On July 5, ambassadors for the current NATO countries signed off on “accession protocols” indicating their support of Sweden and Finland’s membership in the alliance. Those protocols must now be ratified by every member’s legislature for the process to move forward. As of July 7, eight of the 30 NATO nations — Canada, Norway, Denmark, Iceland, Estonia, UK, Albania, Poland — had already approved the new members:

If Sweden and Finland are permitted to join NATO, alliance members will control the entire Scandinavian Peninsula — a unique landmass is connected to the rest of Europe by Russia, with the thinly populated countries of Norway, Sweden and Finland stretching north to south.

Currently, Norway, Sweden and Finland’s air forces all exercise together regularly through events such as the biennial Arctic Challenge, as well as share cross-border training agreements that allow the nations to bypass the need for lengthy diplomatic clearances for training events, Folland said.

“The only problem is that we could not integrate fully,” he said. “We could not plan together because we knew we didn’t have any guarantee that we actually would fight together. They could stay neutral [in a conflict involving the alliance].”

NATO membership for Finland and Sweden could erase those barriers, allowing the three nations’ air forces to share radar and sensor data gathered by military planes that cannot currently be exchanged among the countries, he said. Another big opportunity is the ability to conduct battle planning together.
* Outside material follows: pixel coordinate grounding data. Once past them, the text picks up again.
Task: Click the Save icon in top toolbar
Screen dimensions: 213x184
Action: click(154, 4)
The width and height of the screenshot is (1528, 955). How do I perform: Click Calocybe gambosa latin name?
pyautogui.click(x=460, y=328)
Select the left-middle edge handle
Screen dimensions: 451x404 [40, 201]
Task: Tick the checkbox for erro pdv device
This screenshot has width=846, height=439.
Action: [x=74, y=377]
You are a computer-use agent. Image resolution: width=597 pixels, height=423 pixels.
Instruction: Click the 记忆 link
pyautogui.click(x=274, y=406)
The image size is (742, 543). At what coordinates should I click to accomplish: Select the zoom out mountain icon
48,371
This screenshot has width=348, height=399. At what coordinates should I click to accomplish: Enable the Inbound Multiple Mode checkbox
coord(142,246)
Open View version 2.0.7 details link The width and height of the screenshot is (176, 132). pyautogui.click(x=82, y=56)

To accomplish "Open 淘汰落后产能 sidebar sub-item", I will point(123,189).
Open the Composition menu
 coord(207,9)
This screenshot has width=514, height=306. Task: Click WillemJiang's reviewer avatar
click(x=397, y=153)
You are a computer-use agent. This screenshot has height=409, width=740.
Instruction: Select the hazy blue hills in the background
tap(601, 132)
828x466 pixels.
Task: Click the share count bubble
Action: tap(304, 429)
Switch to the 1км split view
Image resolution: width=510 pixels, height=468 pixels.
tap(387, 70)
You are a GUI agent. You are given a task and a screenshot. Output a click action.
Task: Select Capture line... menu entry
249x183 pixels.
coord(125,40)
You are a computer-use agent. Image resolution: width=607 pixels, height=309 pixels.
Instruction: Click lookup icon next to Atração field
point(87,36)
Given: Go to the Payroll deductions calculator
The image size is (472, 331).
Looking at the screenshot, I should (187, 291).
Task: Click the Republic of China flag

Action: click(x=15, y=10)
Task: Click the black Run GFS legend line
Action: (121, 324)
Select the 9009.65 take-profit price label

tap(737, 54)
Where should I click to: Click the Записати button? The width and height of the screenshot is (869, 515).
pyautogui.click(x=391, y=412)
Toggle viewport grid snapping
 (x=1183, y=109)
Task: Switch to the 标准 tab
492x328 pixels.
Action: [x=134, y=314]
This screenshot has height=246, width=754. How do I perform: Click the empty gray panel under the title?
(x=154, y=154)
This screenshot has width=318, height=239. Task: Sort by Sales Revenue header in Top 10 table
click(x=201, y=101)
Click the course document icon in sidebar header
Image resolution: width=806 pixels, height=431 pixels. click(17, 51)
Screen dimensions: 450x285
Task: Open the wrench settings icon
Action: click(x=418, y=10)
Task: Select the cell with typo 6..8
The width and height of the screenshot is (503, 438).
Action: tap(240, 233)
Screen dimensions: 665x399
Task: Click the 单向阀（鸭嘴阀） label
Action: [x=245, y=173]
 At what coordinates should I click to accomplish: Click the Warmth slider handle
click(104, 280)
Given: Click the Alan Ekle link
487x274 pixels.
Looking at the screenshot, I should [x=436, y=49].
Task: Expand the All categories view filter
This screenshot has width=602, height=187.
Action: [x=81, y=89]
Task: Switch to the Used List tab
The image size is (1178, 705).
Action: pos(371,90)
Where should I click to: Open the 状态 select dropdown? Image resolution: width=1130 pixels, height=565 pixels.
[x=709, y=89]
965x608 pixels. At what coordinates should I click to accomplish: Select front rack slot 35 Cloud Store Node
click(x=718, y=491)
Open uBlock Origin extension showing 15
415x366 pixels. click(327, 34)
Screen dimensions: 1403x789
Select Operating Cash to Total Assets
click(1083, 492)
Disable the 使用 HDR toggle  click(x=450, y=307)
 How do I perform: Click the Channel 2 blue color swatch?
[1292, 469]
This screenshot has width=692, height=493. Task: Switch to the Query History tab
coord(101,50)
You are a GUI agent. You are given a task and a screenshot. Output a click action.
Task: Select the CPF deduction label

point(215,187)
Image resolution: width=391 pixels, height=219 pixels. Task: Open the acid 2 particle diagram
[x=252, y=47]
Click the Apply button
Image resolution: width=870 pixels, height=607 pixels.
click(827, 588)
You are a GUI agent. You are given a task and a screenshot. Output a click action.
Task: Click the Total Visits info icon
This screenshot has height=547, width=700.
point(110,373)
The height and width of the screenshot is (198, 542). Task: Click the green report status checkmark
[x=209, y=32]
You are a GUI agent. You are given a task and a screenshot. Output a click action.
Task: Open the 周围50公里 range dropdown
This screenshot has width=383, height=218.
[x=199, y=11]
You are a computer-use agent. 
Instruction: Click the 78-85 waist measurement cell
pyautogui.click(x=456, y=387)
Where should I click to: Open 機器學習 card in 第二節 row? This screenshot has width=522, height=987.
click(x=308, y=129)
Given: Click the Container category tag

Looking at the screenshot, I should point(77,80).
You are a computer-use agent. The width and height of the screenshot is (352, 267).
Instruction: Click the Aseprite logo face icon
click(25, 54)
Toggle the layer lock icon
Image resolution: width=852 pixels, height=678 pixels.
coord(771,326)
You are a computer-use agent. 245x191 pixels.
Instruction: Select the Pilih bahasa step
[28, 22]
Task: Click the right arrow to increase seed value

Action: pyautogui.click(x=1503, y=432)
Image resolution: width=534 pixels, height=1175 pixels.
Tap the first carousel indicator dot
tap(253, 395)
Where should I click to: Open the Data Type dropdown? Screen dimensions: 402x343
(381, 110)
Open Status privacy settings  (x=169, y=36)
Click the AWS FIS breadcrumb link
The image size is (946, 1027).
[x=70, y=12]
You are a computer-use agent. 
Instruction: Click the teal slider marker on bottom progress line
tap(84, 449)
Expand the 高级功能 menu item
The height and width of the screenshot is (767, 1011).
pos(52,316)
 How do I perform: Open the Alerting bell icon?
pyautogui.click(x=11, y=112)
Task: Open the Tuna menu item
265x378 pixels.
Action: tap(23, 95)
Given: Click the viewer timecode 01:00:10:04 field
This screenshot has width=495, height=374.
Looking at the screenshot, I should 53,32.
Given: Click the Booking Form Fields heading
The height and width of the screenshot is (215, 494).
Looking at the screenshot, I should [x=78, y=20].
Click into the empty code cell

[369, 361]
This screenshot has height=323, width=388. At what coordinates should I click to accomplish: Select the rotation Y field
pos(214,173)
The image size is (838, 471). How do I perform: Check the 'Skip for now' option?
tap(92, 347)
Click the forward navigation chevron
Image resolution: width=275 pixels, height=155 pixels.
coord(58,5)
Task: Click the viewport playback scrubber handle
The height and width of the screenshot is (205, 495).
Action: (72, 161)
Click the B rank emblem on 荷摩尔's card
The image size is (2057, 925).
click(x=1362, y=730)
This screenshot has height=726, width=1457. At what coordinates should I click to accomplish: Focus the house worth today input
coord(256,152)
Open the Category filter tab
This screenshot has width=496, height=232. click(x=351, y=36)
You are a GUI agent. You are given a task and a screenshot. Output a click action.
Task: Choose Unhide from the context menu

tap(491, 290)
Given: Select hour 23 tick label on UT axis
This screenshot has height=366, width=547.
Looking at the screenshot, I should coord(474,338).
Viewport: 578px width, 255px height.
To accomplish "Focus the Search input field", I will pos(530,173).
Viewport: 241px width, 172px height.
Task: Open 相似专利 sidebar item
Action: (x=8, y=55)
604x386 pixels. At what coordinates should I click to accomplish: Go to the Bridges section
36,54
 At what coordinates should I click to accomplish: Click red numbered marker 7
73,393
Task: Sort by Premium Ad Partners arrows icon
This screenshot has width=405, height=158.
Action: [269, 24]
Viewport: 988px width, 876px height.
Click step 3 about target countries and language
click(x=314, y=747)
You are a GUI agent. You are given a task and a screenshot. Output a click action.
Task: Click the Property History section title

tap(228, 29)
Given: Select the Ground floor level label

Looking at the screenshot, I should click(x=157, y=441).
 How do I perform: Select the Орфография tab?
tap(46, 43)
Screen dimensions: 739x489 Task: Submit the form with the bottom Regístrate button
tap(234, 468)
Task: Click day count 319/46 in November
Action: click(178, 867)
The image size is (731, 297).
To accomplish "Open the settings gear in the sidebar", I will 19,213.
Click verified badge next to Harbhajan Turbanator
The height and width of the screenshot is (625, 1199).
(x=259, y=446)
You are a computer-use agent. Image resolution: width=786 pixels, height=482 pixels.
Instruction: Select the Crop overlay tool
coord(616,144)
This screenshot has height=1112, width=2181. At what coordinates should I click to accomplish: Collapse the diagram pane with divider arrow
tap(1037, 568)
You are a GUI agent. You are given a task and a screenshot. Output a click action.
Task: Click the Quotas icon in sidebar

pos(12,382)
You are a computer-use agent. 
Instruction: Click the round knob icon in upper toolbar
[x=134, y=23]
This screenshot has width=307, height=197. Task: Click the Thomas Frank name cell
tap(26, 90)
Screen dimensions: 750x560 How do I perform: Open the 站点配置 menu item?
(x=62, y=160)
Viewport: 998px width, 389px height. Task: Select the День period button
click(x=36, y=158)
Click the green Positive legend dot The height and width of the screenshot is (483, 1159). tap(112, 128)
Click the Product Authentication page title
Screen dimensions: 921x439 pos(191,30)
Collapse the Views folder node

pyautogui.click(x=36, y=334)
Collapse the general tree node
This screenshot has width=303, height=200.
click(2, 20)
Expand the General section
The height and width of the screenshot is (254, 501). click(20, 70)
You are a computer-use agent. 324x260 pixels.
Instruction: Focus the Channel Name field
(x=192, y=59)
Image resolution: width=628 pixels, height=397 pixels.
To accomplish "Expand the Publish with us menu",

“We might find out that we need to have different roles — Finland being close to the Russian [border], [and] we’d be fronting the Atlantic sea lines of obligations,” he said.

Folland’s comments echo those of Gen. Eirik Kristoffersen, Norway’s chief of defense, who told Breaking Defense in May that Norway should consider alternate ways of basing its forces once Finland and Sweden are approved to join NATO.

Historically, Norway has built its bases to accommodate NATO forces that would flow to the nation’s military installations in case of a war. However, if Sweden and Finland are integrated in NATO, the alliance will be able to conduct military planning for the defense of that region differently, Kristoffersen said.

“During the Cold War, we built up all these reception area staging, areas for allies,” he said. “Now you can include Finland and Sweden, which gives us even more terrain, more places and more airfields and more harbors.”

Folland agreed, saying that a NATO-allied Sweden and Finland could offer additional installations to which NATO can distribute forces during a crisis and could provide additional opportunity for staging critical maintenance and repair supplies so that aircraft can be fixed quickly during combat.

“With the long range precision missiles and missile technology that Russia is developing, it’s kind of naïve to think that [relying on Norway’s airbases] will be enough,” he said.